Emergent Constraints on CMIP6 Climate Warming Projections: Contrasting Cloud- and Surface Temperature-Based Constraints

Abstract

Abstract The latest Sixth Coupled Model Intercomparison Project (CMIP6) multi-model ensemble shows a broader range of projected warming than the previous-generation CMIP5 ensemble. We show that the projected warming is well-correlated with tropical and subtropical low-level cloud properties. These physically-meaningful relations enable us to use observed cloud properties to constrain future climate warming. We develop multivariate-linear-regression models with metrics selected from a set of potential constraints based on a step-wise selection approach. The resulting linear regression model using two low-cloud metrics shows better cross-validated results than regression models which use single metrics as constraints. Application of a regression model using the low-cloud metrics to climate projections results in similar estimates of the mean, but substantially-narrower ranges, of projected 21st century warming when compared with unconstrained simulations. The resulting projected global-mean warming in 2081-2100 relative to 1995-2014 is 2.84-5.12 K (5-95% range) for Shared Socioeconomic Pathway (SSP) 5-8.5, compared with a range of 2.34-5.81 K for unconstrained projections, and 0.60-1.70 K for SSP1-2.6, compared to an unconstrained range of 0.38-2.04 K. We provide evidence for a higher lower-bound of the projected warming range than that obtained from constrained projections based on the past global-mean temperature trend.
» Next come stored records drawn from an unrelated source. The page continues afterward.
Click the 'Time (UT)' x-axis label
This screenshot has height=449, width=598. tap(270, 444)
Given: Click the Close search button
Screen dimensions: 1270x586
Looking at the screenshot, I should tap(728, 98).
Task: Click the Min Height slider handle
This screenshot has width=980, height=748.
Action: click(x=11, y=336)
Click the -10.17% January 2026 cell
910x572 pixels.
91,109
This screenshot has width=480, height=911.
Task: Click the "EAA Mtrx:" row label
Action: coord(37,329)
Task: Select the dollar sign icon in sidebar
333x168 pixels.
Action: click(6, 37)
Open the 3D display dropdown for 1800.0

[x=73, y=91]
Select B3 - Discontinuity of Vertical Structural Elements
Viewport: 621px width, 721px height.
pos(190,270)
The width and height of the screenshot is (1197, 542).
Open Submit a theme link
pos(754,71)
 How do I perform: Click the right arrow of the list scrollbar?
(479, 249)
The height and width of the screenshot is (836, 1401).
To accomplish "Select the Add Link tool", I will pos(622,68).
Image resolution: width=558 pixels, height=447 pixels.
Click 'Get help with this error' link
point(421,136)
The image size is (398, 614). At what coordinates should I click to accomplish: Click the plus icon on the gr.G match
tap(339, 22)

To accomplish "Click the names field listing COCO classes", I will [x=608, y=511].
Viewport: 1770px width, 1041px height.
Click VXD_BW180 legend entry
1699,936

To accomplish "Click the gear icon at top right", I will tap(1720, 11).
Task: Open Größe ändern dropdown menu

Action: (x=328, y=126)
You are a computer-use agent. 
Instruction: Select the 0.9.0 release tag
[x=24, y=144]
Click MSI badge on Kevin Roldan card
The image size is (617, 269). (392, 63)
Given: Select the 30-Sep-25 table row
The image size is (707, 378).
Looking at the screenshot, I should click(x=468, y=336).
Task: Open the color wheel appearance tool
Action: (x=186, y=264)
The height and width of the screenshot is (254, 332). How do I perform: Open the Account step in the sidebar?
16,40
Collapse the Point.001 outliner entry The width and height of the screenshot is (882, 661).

Consideration of the impact of the sea surface temperature pattern effect on the recent observed warming trend, which is not well-captured in the CMIP6 ensemble, indicates that the relatively-low projected warming resulting from the global-mean temperature trend constraint may not be reliable and provides further justification for the use of climatologically-based cloud metrics to constrain projections.